[Exercise instructions] Reproduce the following data exactly, minus any images.

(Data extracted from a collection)
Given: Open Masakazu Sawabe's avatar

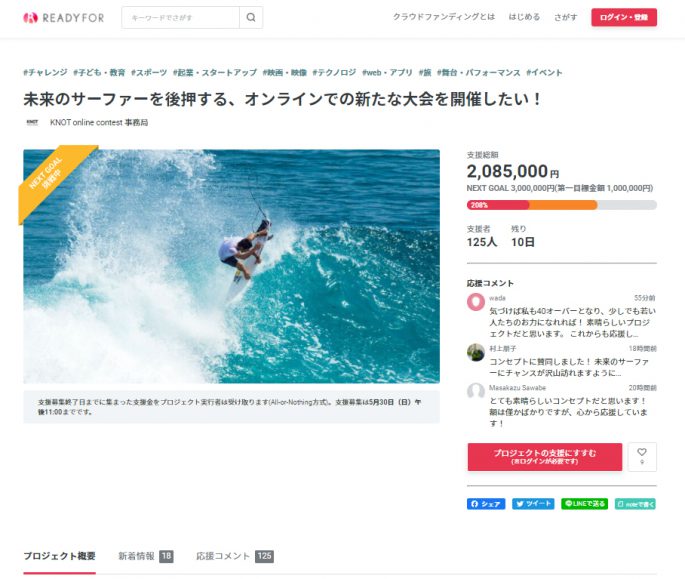Looking at the screenshot, I should [476, 391].
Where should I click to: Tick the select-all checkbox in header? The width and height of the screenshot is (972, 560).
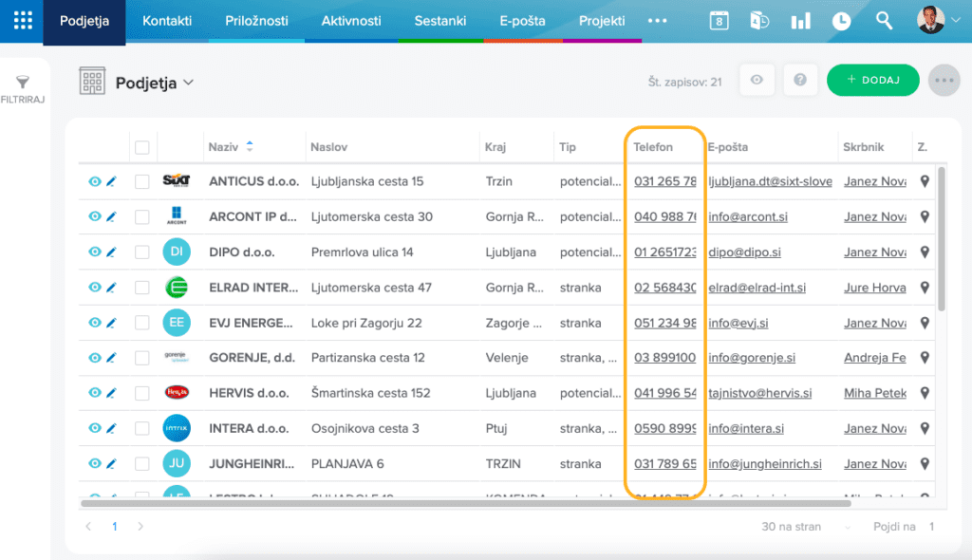pos(142,147)
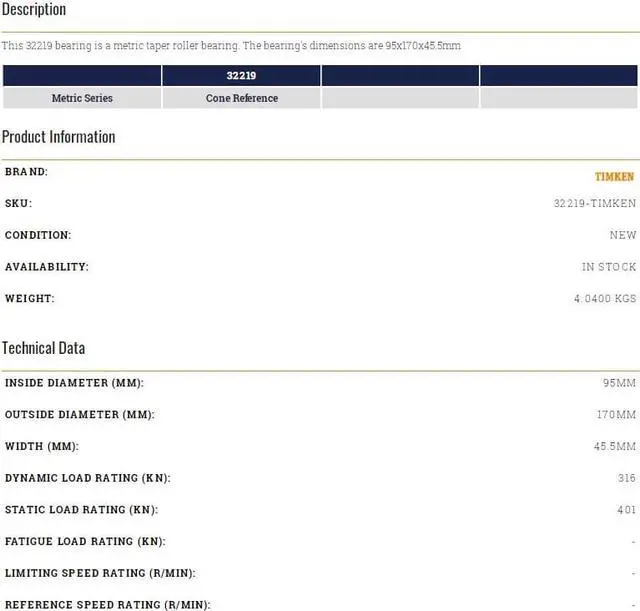The width and height of the screenshot is (640, 611).
Task: Click the bearing description sentence text
Action: pyautogui.click(x=231, y=46)
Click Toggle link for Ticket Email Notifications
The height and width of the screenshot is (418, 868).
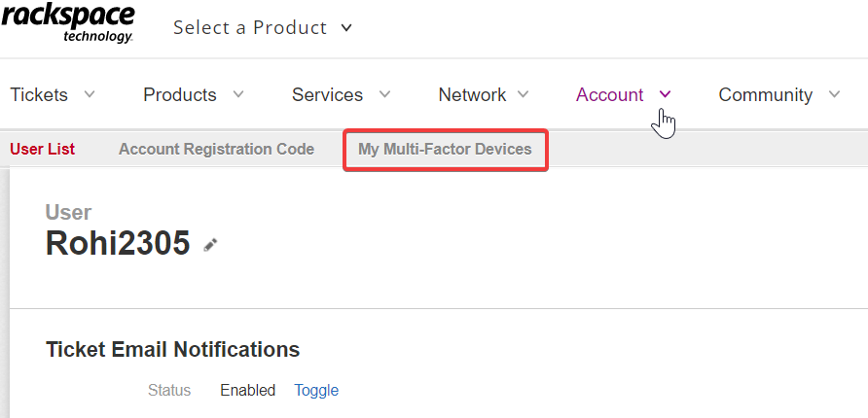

[Task solution]
Given: Open Masakazu Sawabe's avatar

Looking at the screenshot, I should [476, 391].
Where should I click to: Tick the select-all checkbox in header? The width and height of the screenshot is (972, 560).
pos(142,147)
The width and height of the screenshot is (640, 611).
Task: Click the bearing description sentence text
Action: pyautogui.click(x=231, y=46)
Click Toggle link for Ticket Email Notifications
The height and width of the screenshot is (418, 868).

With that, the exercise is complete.